# PROBLEM DESCRIPTION:
Leaving out all pictures, copy the lines below exactly, from the line with "You are a computer-use agent." to the last line, both ends included.

Top of DATA SUPPLIED

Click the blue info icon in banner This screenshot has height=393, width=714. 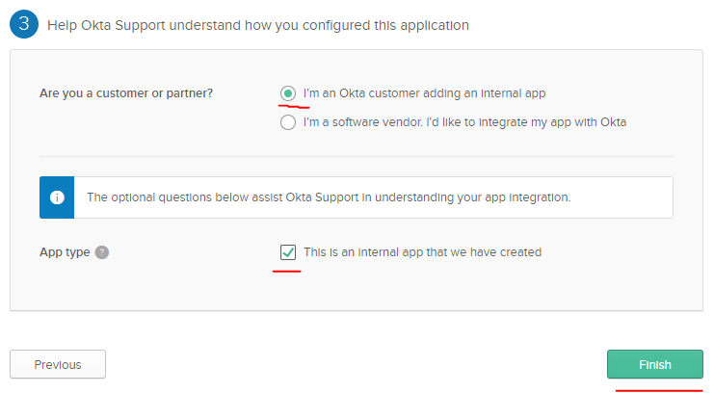click(57, 197)
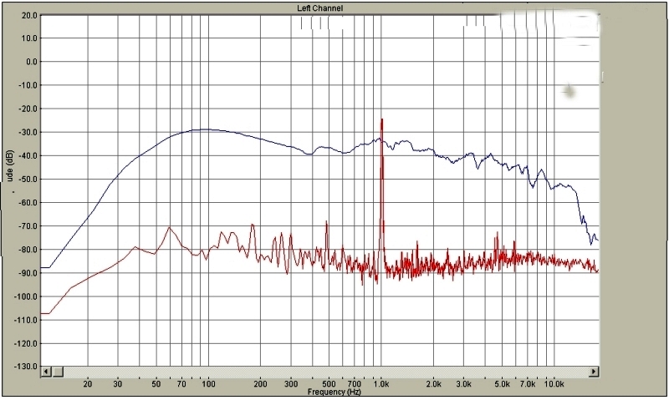Viewport: 669px width, 400px height.
Task: Click the -130.0 dB label on Y axis
Action: pos(26,367)
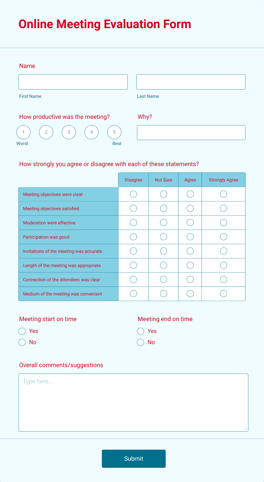264x482 pixels.
Task: Click the Last Name input field
Action: (190, 82)
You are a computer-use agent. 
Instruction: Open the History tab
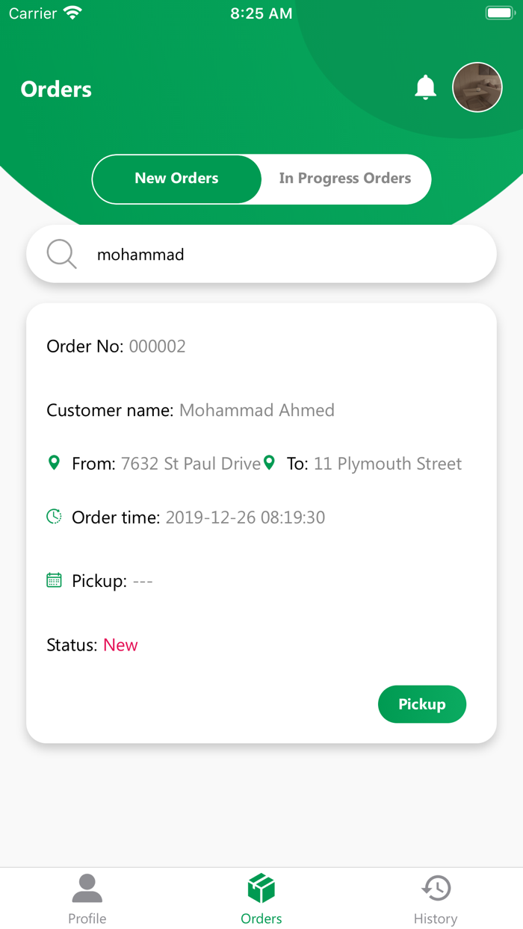436,898
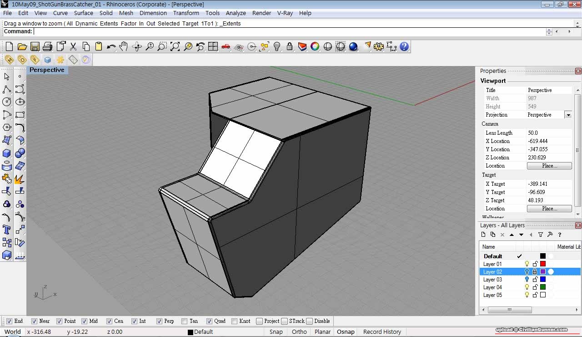This screenshot has width=582, height=337.
Task: Open the color wheel render icon
Action: [x=315, y=46]
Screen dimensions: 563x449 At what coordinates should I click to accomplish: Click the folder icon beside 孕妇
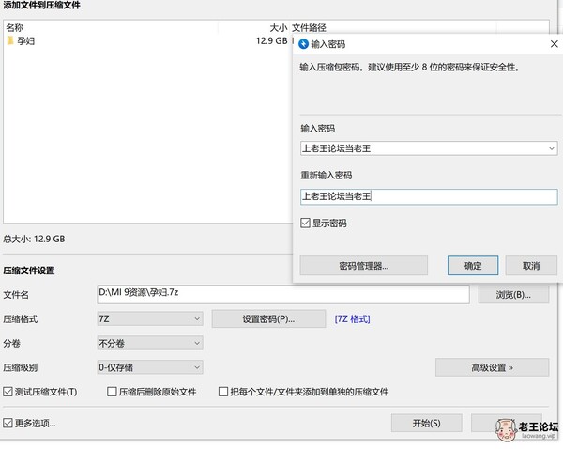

Bottom of DATA SUPPLIED

# ANSWER TO THIS EXERCISE:
You are a computer-use agent. 
Instruction: Open the History tab
436,898
This screenshot has width=582, height=337.
Task: Open the color wheel render icon
Action: [x=315, y=46]
Screen dimensions: 563x449 At what coordinates should I click to accomplish: Click the folder icon beside 孕妇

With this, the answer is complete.